Maharashtra Health Minister Rajesh Tope on Tuesday said the government will have to temporarily halt the vaccination drive for the 18 to 45 age group because of vaccine shortages, even as the country faces its worst surge in infections since the beginning of the pandemic, NDTV reported.
“We are slowing down the process for 18-44 [year olds] because we don’t have vaccines,” Tope told the channel. “We don’t want to stop, but right now we have no vaccines, so we will be giving vaccines right now to 45 plus only.”
The health minister added that Maharashtra had set aside about 2.75 lakh doses for inoculating adults, which would now be used for those above 45 who are yet to receive their second dose, according to ANI. “Administering the second dose is priority,” he said.
On Monday, Maharashtra minister Aaditya Thackeray had said that Mumbai’s civic body, the Brihanmumbai Municipal Corporation, has been asked to look into the possibility of procuring Covid-19 vaccines from other countries, to make up for shortages.
“Like other states, we are scrambling and struggling for vaccines,” he told a channel in an interview.
India, which kicked-off its vaccination drive on January 16, has partially or fully immunised only 9% to 10% of its total population, according to data from the government’s Co-Win portal. This is alarmingly low for a country that is seeing three to four lakh daily cases over the past few weeks.
The Narendra Modi-led administration at the Centre has been widely criticised for opening up vaccination for all adults, without a proper supply schedule from manufacturers. Despite being the world’s biggest vaccine manufacturer, the country does not have enough vaccines for itself.

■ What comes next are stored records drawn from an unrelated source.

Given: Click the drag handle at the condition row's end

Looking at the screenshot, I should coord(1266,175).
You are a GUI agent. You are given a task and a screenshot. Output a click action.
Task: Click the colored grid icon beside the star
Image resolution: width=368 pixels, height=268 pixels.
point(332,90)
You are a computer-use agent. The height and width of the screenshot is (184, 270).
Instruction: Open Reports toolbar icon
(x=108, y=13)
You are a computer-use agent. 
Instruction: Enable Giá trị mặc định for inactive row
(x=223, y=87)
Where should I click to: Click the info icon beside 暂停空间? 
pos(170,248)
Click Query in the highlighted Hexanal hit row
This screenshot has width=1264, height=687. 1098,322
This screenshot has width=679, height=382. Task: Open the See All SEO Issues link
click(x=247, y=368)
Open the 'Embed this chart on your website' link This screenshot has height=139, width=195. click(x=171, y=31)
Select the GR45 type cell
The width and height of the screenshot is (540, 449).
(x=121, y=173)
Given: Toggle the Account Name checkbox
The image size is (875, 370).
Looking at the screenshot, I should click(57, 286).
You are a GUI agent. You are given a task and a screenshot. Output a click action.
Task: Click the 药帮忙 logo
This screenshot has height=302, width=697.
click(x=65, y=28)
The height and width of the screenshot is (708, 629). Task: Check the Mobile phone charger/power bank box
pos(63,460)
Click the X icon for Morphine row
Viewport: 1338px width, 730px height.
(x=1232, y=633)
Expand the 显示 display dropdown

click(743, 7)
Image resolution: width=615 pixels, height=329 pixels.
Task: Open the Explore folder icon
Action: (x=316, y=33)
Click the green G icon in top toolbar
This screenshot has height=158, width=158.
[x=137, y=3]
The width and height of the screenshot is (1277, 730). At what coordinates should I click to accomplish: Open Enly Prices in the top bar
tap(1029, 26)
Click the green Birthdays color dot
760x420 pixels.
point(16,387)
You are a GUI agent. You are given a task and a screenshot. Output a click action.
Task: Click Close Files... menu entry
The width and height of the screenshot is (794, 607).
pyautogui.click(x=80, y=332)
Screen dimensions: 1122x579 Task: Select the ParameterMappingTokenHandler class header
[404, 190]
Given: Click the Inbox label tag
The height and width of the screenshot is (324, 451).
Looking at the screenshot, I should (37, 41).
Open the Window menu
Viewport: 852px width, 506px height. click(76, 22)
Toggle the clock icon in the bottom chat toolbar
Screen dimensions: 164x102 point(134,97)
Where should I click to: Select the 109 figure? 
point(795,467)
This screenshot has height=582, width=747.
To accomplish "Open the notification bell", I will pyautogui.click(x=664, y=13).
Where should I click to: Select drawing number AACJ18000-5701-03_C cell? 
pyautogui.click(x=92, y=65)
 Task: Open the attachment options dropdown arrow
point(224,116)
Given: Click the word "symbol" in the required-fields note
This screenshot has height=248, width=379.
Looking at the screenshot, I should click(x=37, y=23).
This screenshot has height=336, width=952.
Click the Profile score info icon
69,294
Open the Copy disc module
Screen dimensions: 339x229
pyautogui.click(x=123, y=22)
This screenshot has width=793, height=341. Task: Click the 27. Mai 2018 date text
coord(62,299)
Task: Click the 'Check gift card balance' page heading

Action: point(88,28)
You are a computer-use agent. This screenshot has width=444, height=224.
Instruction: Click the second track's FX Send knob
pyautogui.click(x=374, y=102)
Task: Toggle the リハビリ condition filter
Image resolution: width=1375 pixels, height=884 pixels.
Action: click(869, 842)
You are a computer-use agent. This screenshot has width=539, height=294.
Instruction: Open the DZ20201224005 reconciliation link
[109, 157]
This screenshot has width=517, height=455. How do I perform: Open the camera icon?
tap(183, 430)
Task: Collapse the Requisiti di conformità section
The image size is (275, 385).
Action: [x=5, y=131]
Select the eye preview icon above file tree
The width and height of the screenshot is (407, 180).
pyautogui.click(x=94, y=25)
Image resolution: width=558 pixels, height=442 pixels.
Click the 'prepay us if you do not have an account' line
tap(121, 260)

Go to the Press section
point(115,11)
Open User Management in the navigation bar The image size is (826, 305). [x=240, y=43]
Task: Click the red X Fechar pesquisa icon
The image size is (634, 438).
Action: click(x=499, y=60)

States have had to delay the third phase of vaccination as enough supplies are not available to handle the burden of inoculating nearly 60 crore citizens in the 18-44 age group who became eligible to receive the jab from May 1.
Experts also point to the new policy change by the government on how doses are distributed across the country. Previously, all of the stock was bought by Centre and then administered to the population through both public and private health facilities.
But from May 1, vaccines have been divided in two categories, with the government purchasing 50% of the supplies to inoculate those above 45 and frontline workers. The remaining half is being purchased by states and the private sector directly from manufacturers at set prices for vaccinating adults below 45.
This has led to lags and confusion as states struggle to procure supplies on their own. Moreover, several state governments say the vaccine manufacturers are refusing to sell them vaccines as most of the stocks have been booked by the central government, leaving very little for them.
On May 8, Tope had told reporters that the Serum Institute of India has informed the Maharashtra government that it will not be able to provide Covishield vaccines to them until May 26.
The health official also flagged shortages of Covaxin, the other vaccine being used in India, which is produced by Hyderabad-based Bharat Biotech. Tope said about four to five lakh beneficiaries, who received Covaxin, had been waiting for their second dose but stocks were not being made available by the manufacturer or the Centre.